Washington was keen to achieve an Israeli-Palestinian truce and return the two sides to the negotiating table in order to obtain the backing of Arab and Muslim states for its fight against terror. But until now, all efforts at a ceasefire have failed, culminating last week in Ze'evy's assassination.

PA Information Minister Yasser Abed Rabbo said that although the PA understood how serious it was that a government minister had been killed by Palestinian terrorists, he hinted that the PA would not take real action until Israel withdraws its forces.

"Where the Israeli army is invading Palestinian cities and occupying the hearts of the cities you want the Palestinian Security forces to be involved in other measures and in other tasks?" he said on a television interview.

Nevertheless, overnight the PA was reported to have outlawed the Popular Front for the Liberation of Palestine, which claimed responsibility for Ze'evy's killing. Earlier it had "outlawed" anyone who broke the ceasefire.

Palestinian newspapers reported on Monday that the PA had arrested four residents of eastern Jerusalem responsible for the murder of Ze'evy.

However, a court order has banned publication of details surrounding the investigation into Ze'evy's murder.

Nevertheless, Israel radio reported that senior Israeli security sources had rejected the reports in the Palestinian newspapers. The sources were quoted as saying that based on Israeli intelligence information the murderers are hiding in Bethlehem.

They also said that Tawfik Tirawi, head of the PA's Intelligence Service in the West Bank had helped the assassins escape from Jerusalem to Bethlehem.

More deaths reported

The tough situation on the ground continued Monday. Palestinian sources reported 22 Palestinians have been killed and 250 wounded since last Thursday, many of them apparently civilians caught in the crossfire between Palestinian activists and Israeli troops.

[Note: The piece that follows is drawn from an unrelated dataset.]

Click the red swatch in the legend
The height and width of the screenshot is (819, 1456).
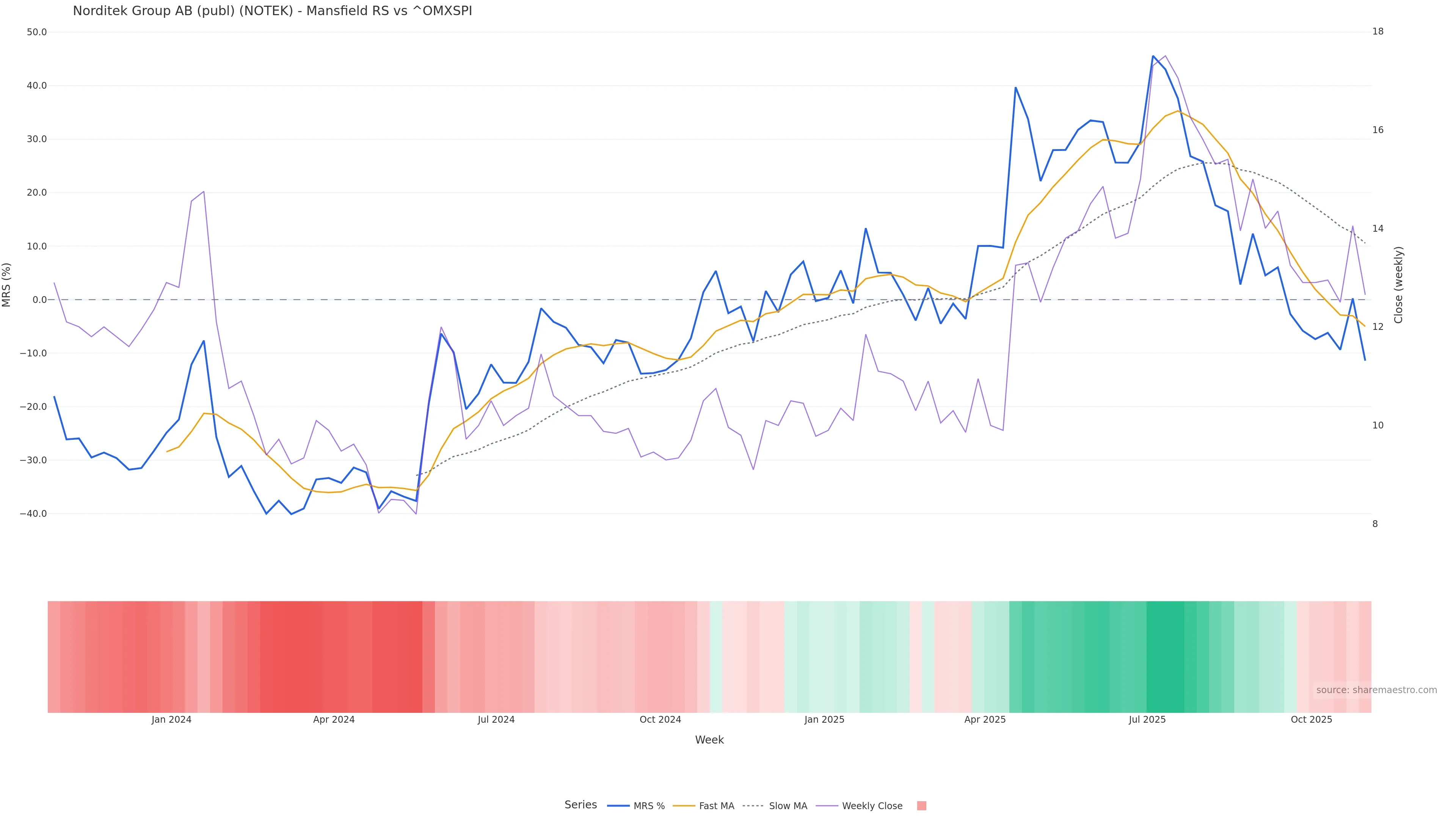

It is not clear how involved the PA forces actually are in the fighting.

Over the weekend, Johnny Thaljieh, 19, was killed by a stray bullet, while he stood in Manger Square in Bethlehem. A young mother named Rania Kharoufeh was also killed in the crossfire in Beit Jala.

In Jerusalem, four Israelis were wounded, two of them seriously, in a shooting attack in a busy shopping and industrial zone, in an attack that may have had mixed motives.

Police spokesman Gil Kleiman confirmed that a Palestinian man from the disputed territories had been invited to meet with a former employer when an argument broke out between them, apparently concerning money. The gunman then ran out onto the street and shot three more passersby before being shot and killed by a soldier, he said.